The petitioners want additional tariffs ranging from 50 to 250% on imports from the above companies, effective immediately. According to SEIA, a new investigation into the AD/CV duties would immediately disrupt the U.S. supply of solar modules, as the three countries accounted for 59% of the country’s total supply of crystalline silicon solar module imports.

With no domestic silicon solar cell manufacturers, and domestic module manufacturing capacity at less than 8 GW, the United States is dependent on solar module imports to meet demand. The country is expected to install 30 GW of solar in 2022 and 32 GW in 2023. Without supply from Malaysia, Thailand and Vietnam, SEIA is predicting installs to fall to less than 26 GW in 2022 and 18 GW in 2023 — or a loss of 18 GW over the next two years.

One reason behind A-SMACC’s petition is that further tariffs would boost domestic manufacturing, but with the time and financial investments needed to start domestic cell production and grow module assembly capacity, installation numbers will suffer. And any drop in expected solar installations would put the country further behind in meeting the Biden Administration’s goal of 80% clean energy by 2030.

“Growing the U.S. solar supply chain is of critical importance,” said Abigail Ross Hopper, president and CEO of SEIA. “Long-term policy that drives solar demand and incentivizes a healthy manufacturing sector can drive a strong U.S. manufacturing renaissance. However, needless and harmful tariffs are not the solution.”

Imported solar panels are already being affected, with SEIA reporting that companies are being forced to use existing module inventory to make up for import shortfalls, which has raised the costs of projects by 4 to 20%. Some EPCs are already noticing module shortfalls.

George Hershman, president of Swinerton Renewable Energy, participated in today’s press conference. The country’s largest large-scale solar EPC employs about 3,000 employees nationwide and Hershman said all of those jobs are currently at risk.

“Module deliveries to the U.S. have frozen. This isn’t something in the future. Just the submitting of this petition has essentially frozen the market,” he said. “We can’t get module manufacturers today to sign purchase orders that we need to deliver projects in the near-term because of the concern of whether there will be a 50 to 250% tariff when those modules hit the port. Nobody can take that cost risk, so it’s essentially stopping projects going forward.”
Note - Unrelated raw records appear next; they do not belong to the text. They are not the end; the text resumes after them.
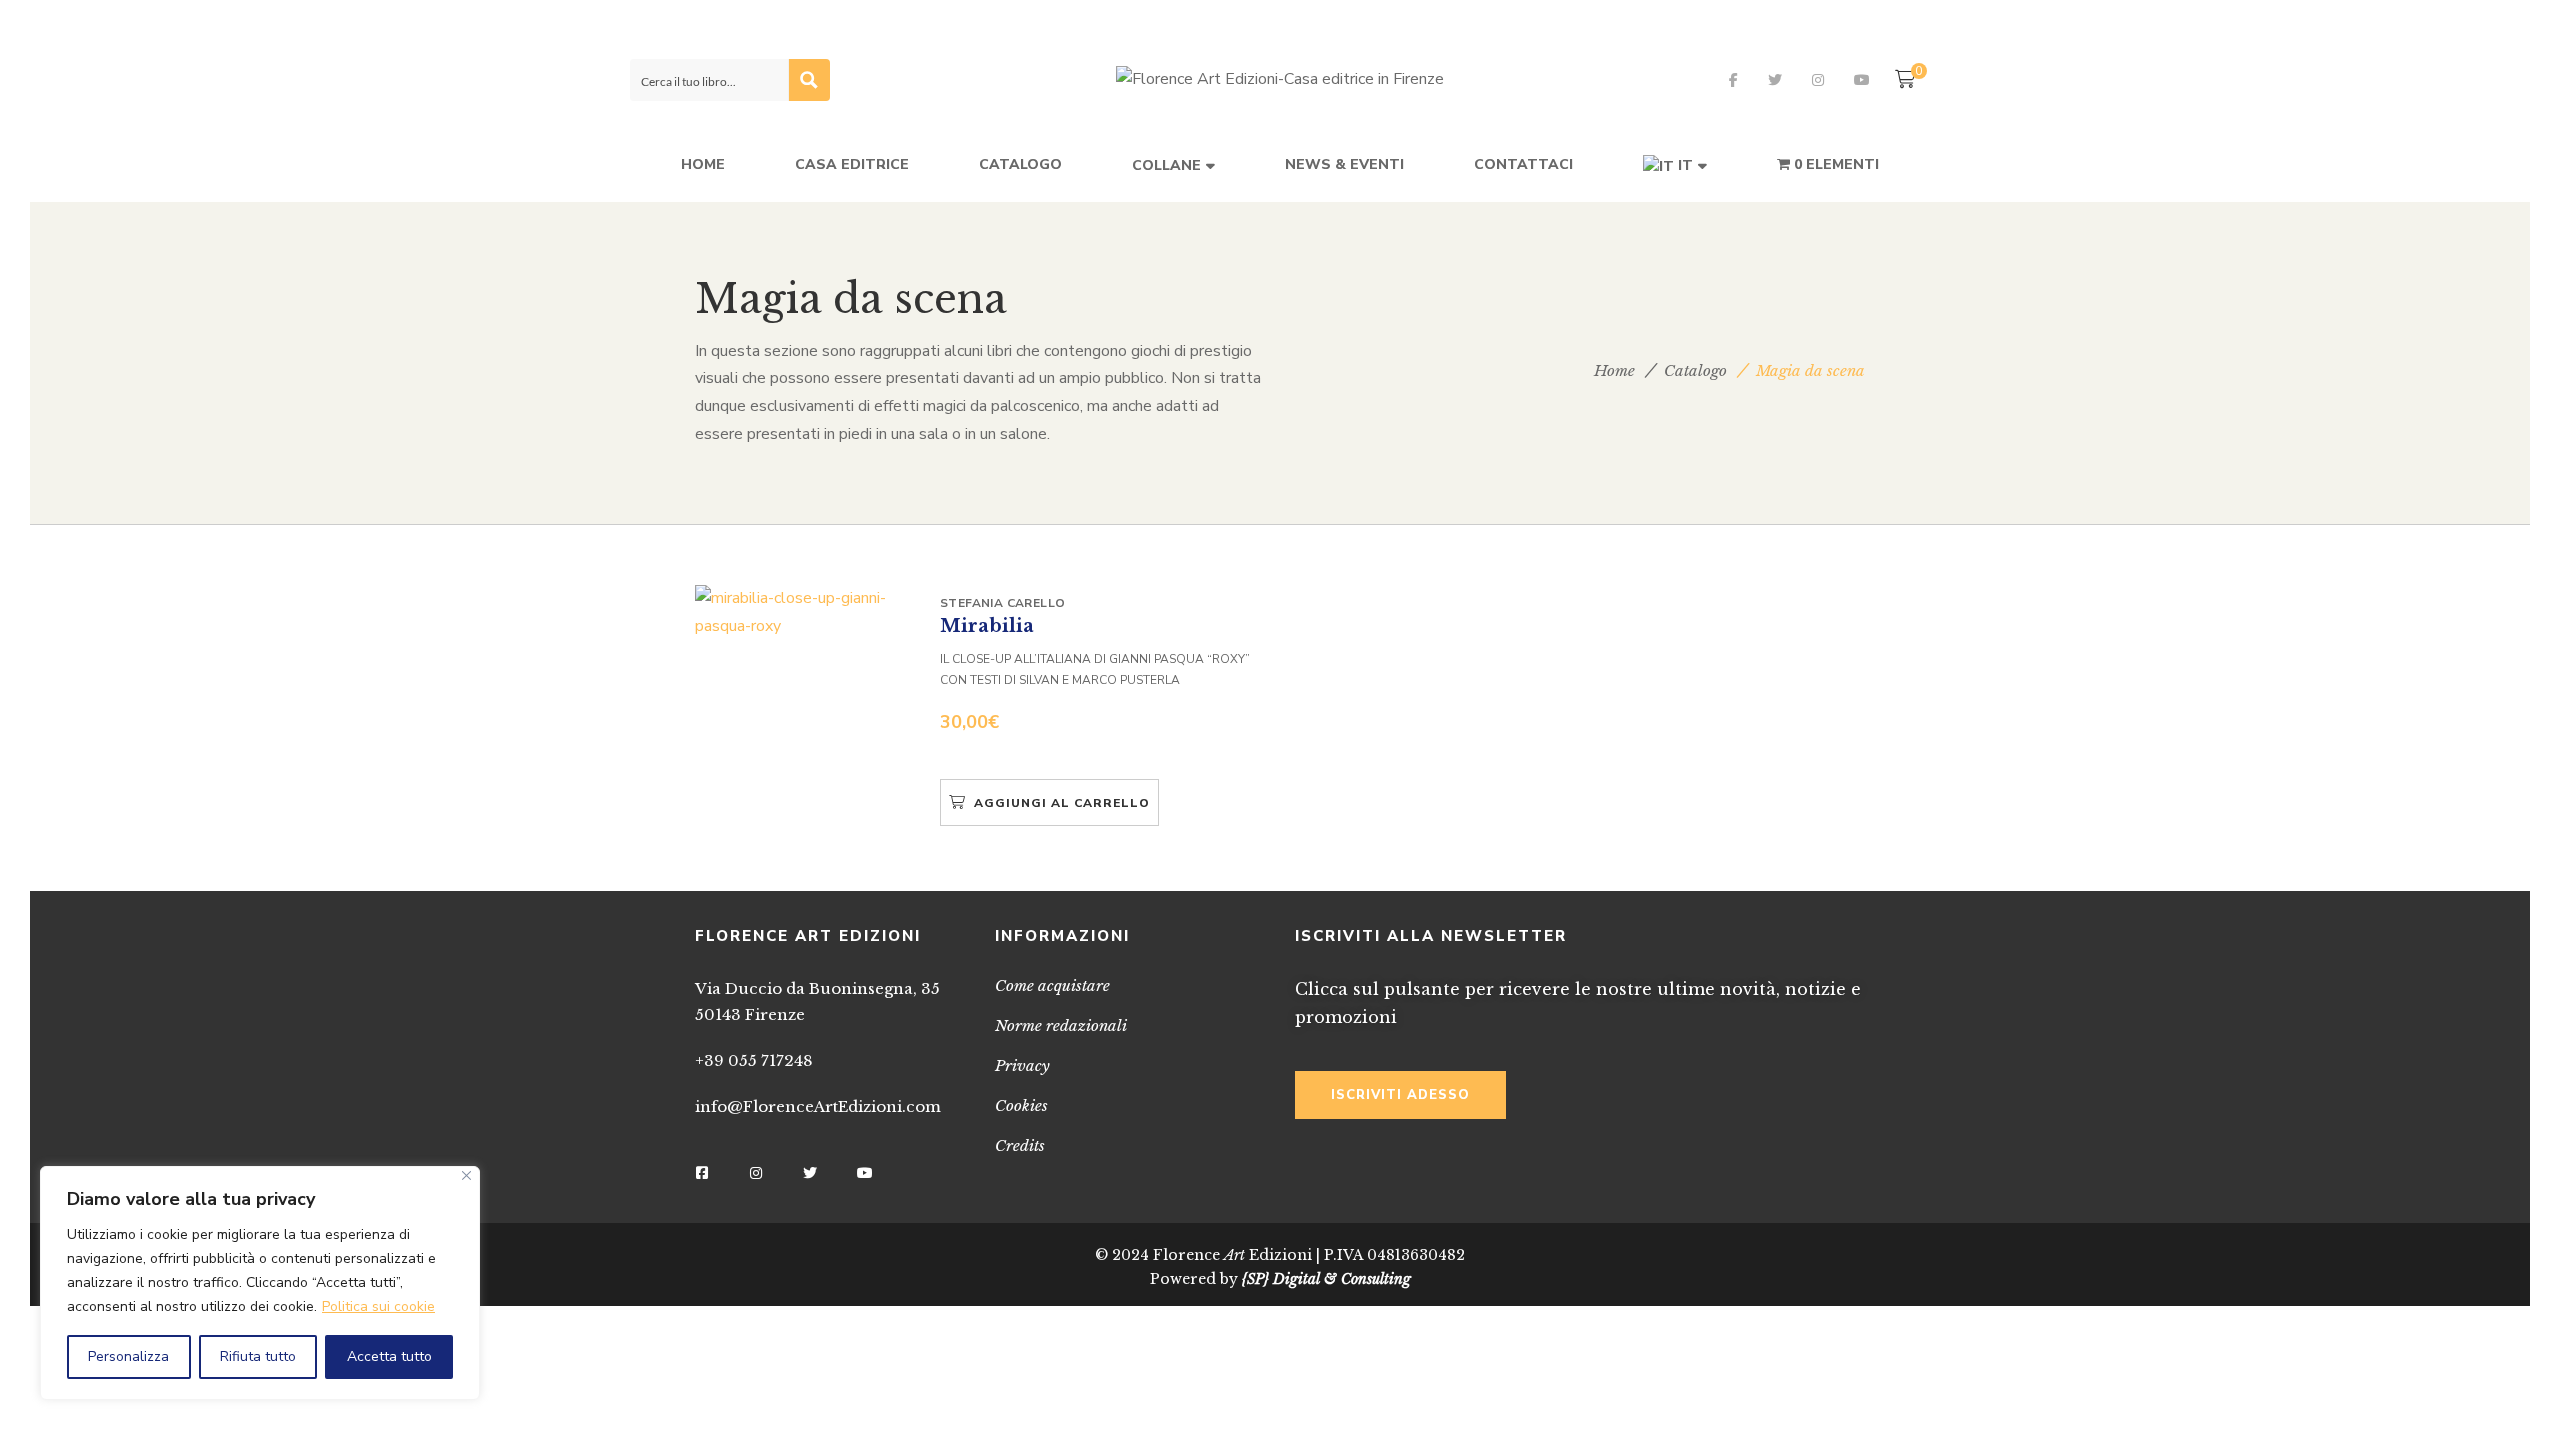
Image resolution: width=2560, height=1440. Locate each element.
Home (1614, 370)
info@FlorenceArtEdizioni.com (818, 1106)
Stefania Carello (1002, 603)
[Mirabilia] (805, 612)
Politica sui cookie (378, 1306)
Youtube (1862, 80)
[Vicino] (466, 1175)
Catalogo (1695, 370)
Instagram (1818, 80)
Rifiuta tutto (258, 1356)
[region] (260, 1283)
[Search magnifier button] (809, 80)
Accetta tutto (389, 1356)
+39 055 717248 (754, 1060)
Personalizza (128, 1356)
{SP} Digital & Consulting (1326, 1279)
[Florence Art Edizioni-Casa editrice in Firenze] (1280, 80)
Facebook (1733, 80)
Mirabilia (987, 626)
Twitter (1775, 80)
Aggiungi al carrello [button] (1062, 803)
Hershman stated that Swinerton is on contract for 4.5 GW of solar installations in 2022 and these tariffs have put “almost 100% of that work” at risk. “To say that this is a small issue or a nuanced issue is clearly an understatement. This has significant risk to our business and those thousands of employees. This is about whether or not we hire 3,000 or 4,000 employees to deploy the projects we have under contract or we start laying off employees in 30 days,” he said.

Ochoa stated that a current Wanzek project in Texas has already been delayed due to module companies preventing product shipments because of the effect of tariffs that could drop this week.
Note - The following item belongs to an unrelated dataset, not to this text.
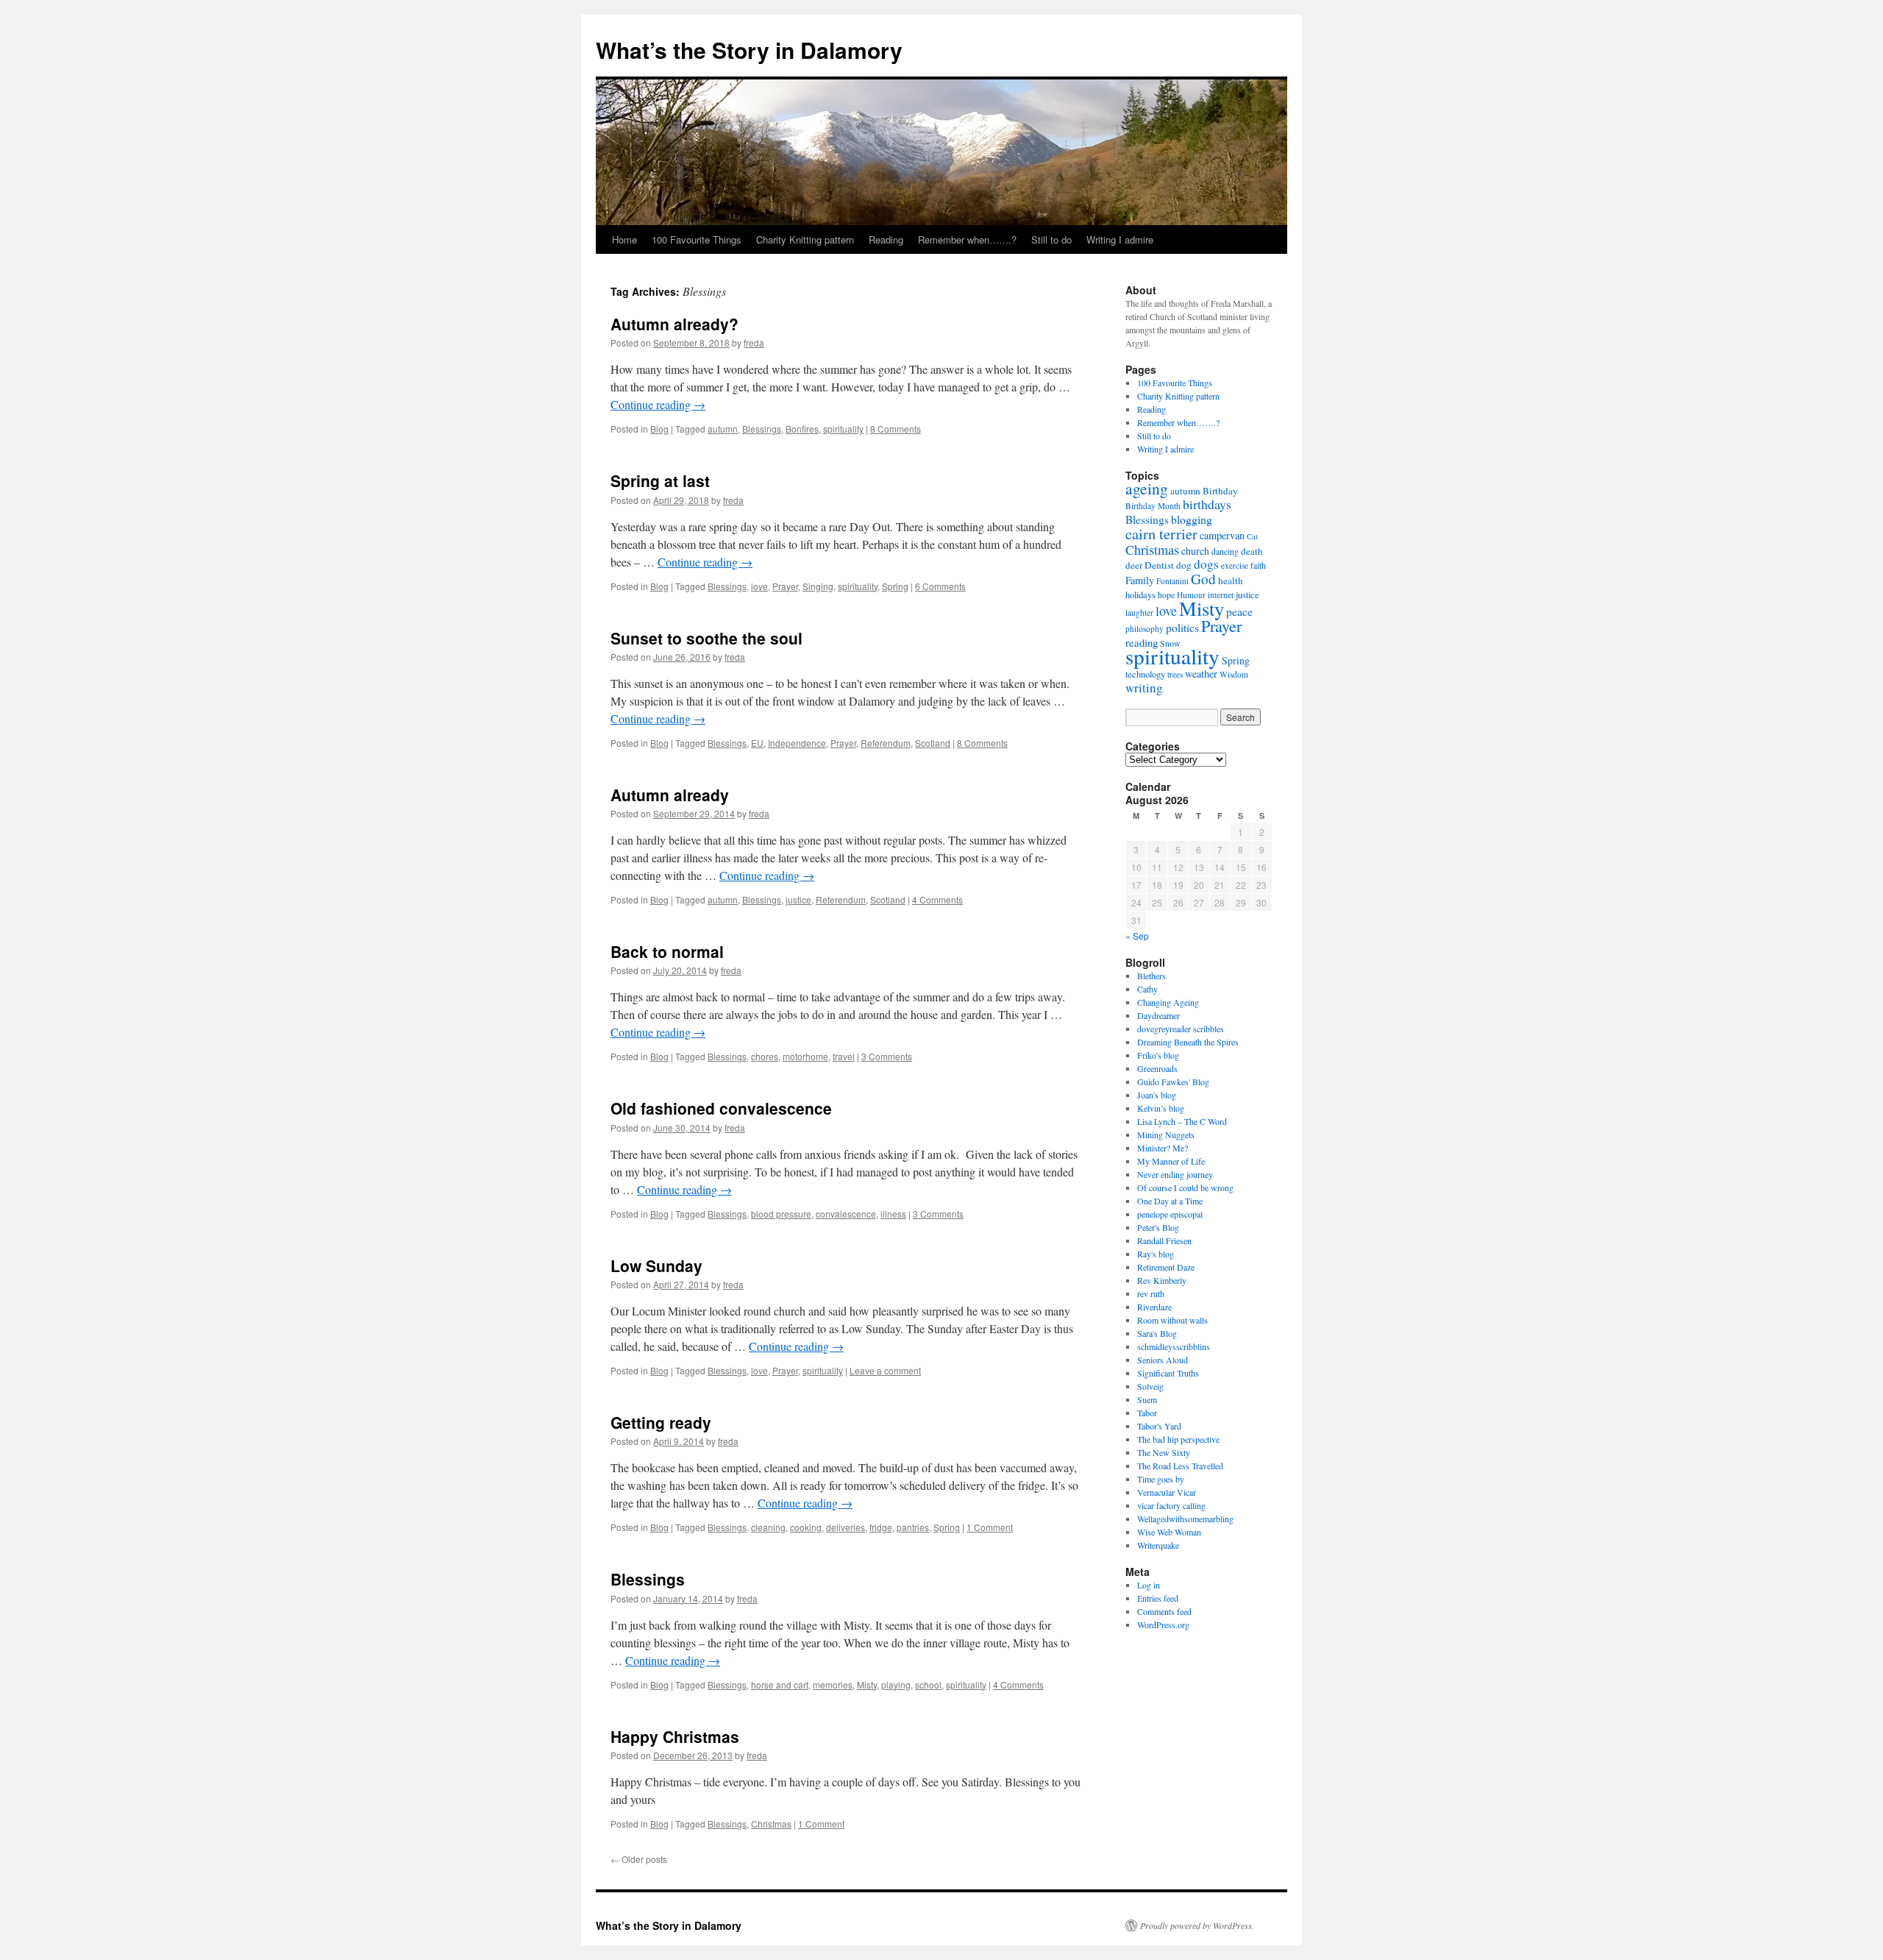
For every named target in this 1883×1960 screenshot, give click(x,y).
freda (754, 342)
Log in (1148, 1585)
“[At the Texas project], two weeks ago, it was announced that modules are being five months delayed,” he said. “That’s hundreds of jobs. Those jobs have now been delayed for five months, and the potential for longer. When you kill projects, you kill jobs.”

Last week, 200 American solar companies sent a letter to Commerce Sec. Gina Raimondo outlining the impact these duties could have on the livelihoods of 231,000 U.S. solar workers and on the nation’s efforts to fight climate change. The signatories include manufacturers, developers, installers, financiers and service providers from across the solar supply chain. SEIA is asking the Dept. of Commerce to dismiss the petition.

The industry is expecting a decision from Commerce as early as Sept. 30.